Remote Mode

Remote mode is a way to use the PyTriton with the Triton Inference Server running remotely (at this moment it must be deployed on the same machine, but may be launched in a different container).

To bind the model in remote mode, it is required to use the RemoteTriton class instead of Triton. Only difference of using RemoteTriton is that it requires the triton url argument in the constructor.

Example of binding a model in remote mode

Example below assumes that the Triton Inference Server is running on the same machine (launched with PyTriton in separate python script).

RemoteTriton binds remote model to existing Triton Inference Server.

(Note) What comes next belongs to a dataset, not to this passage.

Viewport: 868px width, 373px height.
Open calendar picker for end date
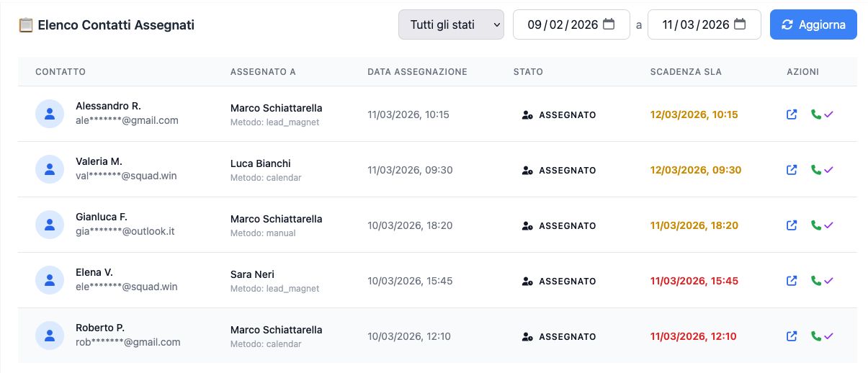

When RemoteTriton is closed, the model is unloaded from the server.

import numpy as np

from pytriton.decorators import batch
from pytriton.model_config import ModelConfig, Tensor
from pytriton.triton import RemoteTriton, TritonConfig

triton_config = TritonConfig(
    cache_config=[f"local,size={1024 * 1024}"],  # 1MB
)

@batch
def _add_sub(**inputs):
    a_batch, b_batch = inputs.values()
    add_batch = a_batch + b_batch
    sub_batch = a_batch - b_batch
    return {"add": add_batch, "sub": sub_batch}

with RemoteTriton(url='localhost') as triton:
    triton.bind(
        model_name="AddSub",
        infer_func=_add_sub,
        inputs=[Tensor(shape=(1,), dtype=np.float32), Tensor(shape=(1,), dtype=np.float32)],
        outputs=[Tensor(shape=(1,), dtype=np.float32), Tensor(shape=(1,), dtype=np.float32)],
        config=ModelConfig(max_batch_size=8, response_cache=True)
    )
    triton.serve()